In general, the manuscript may provide important information to the research field however the overall flow of the present document is poor and not friendly to the readers.

Thank you for considering the present manuscript important for the research field. It is needed to be clarified why it is not poor for the research community. The present manuscript is more useful for researchers who do experimental research on endometrium and endometriosis. Before planning their experiments, they need sufficient information about this subject and the pitfalls they could potentially face during the research. Working with a tissue like endometrium is challenging and being aware of the possibility of getting surgically removed physiological endometrium is essential. In previous manuscripts this all had not been described yet. Furthermore, this manuscript is also useful for clinicians (gynaecologists) who collaborate on endometrial tissues with experimental researchers. Harvesting endometrium from the uterine cavity is an available and easily achievable process. But for an in vitro research, only physiological endometrium is suitable to be submitted by the surgeons for further experimental studies if endometriosis is needed to be compared with endometrium. The described steps of screening protocol help the gynaecologists to decrease the chance of submitting pathological endometrium to a laboratory that does in vitro experiments on this sample.

Minor language corrections are needed regarding syntax and phraseology.
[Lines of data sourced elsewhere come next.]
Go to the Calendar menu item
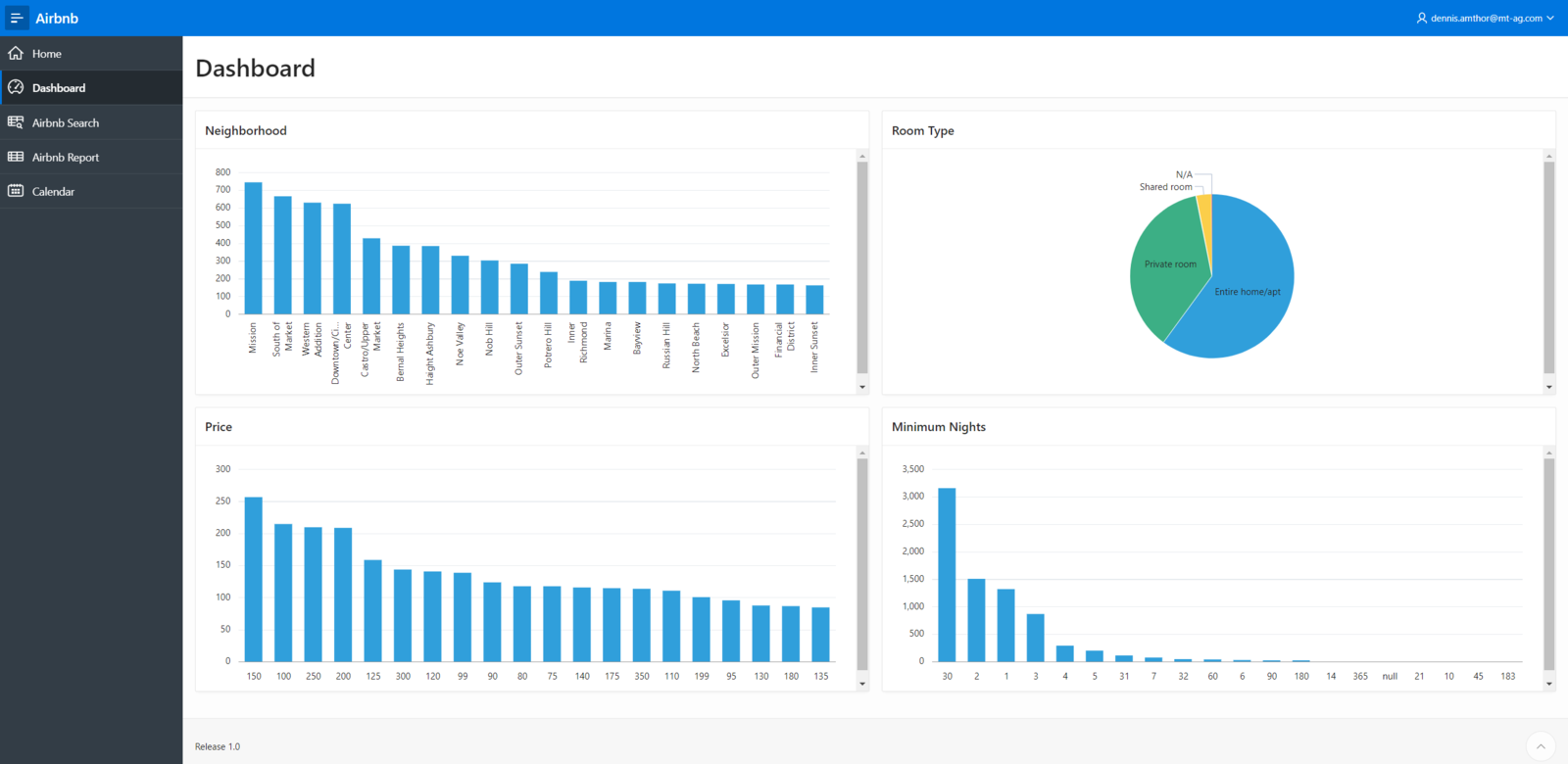 [53, 192]
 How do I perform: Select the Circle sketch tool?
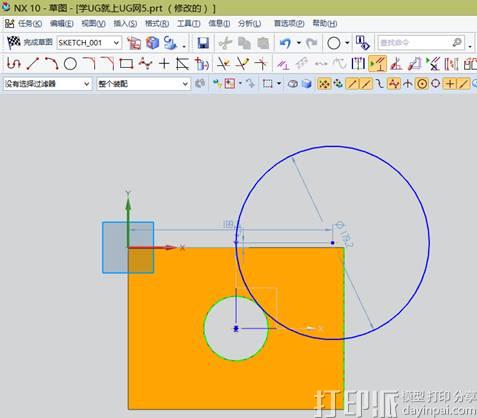click(x=70, y=63)
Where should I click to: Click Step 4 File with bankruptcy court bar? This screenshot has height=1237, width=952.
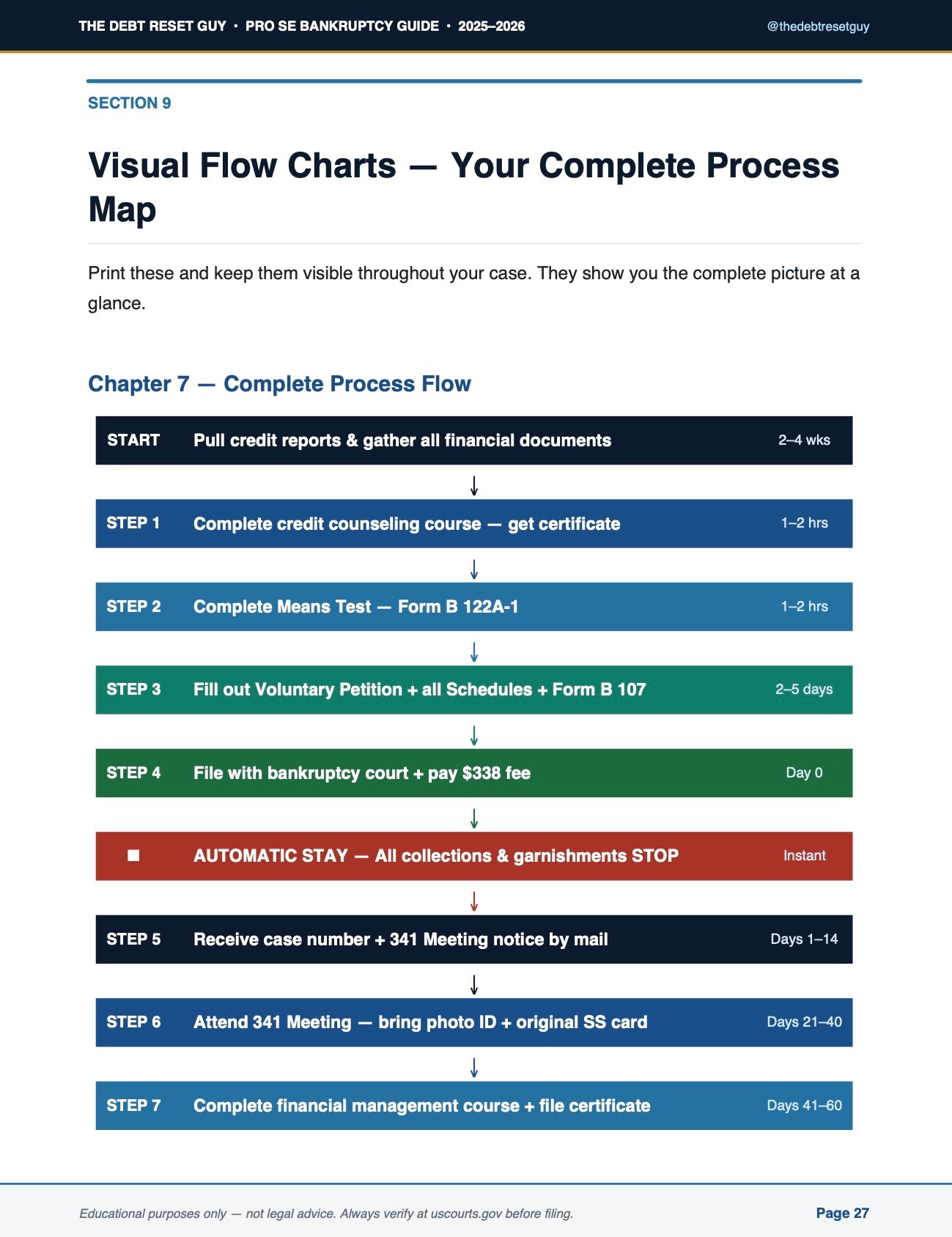click(x=474, y=773)
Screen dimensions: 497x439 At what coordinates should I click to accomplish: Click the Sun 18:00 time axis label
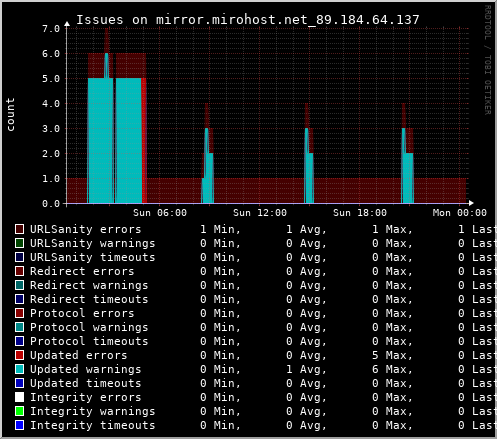pyautogui.click(x=360, y=213)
This reviewer suggests revision of the manuscript by a native English speaker prior to publication in order to improve its performance.

Thank you for your kind suggestion. Manuscript was revised and corrected by a native English speaker.

Author Response File: Author Response.pdf

Reviewer 3 Report

The study tries to tackle the problem for the eutopic endometrium evaluation models. The use of samples collected previously create a difficulty in terms of number of valid samples, the authors ending up with 32 samples from 949 at origin, which create a weakness for the design of the study.

The abstract could be more structured

The material and method section is exhaustively explanatory, but a bit difficult to follow. The diagram at the end completed with numbers could help.

The results section contains also individual cases with photos, which could be submitted separately as supplementary material for the ease of reading. Also, the exclusion of endometriosis cases is not very clear- regarding on what criteria- as this also could influence the result. 

Overall, although the idea of the study is interesting, the design and the readibility can be improved.

Author Response

Thank you for your kind revision of our manuscript.

Changes were highlighted in the manuscript.

The abstract was structured as you kindly suggested.

Figures in the ‘Results’ section were submitted separately as supplementary figures.

Regarding your question about endometriosis cases, these samples were excluded, because in patients where the ectopic tissue develops, intrauterine endometrium is capable for the formation of the ectopic tissue. Thus, these samples are not considered to be healthy endometria.

The manuscript was supervised and corrected by a native English speaker.

Round 2

Reviewer 2 Report

Comments to the authors:

I would like to thank you for providing your revised manuscript entitled “Endometrium as control of endometriosis in experimental research: assessment of sample suitability” (Manuscript ID: diagnostics-1591380) addressing the points highlighted by the reviewer.

According to this reviewer's opinion, authors present a revised manuscript addressing the points highlighted by this reviewer and the revised manuscript meet the high standards for publication in “Diagnostics”. Therefore, the recommendation is “Accept”.

Author Response

Thank you for your kind revision of our manuscript.

Changes were highlighted in the manuscript.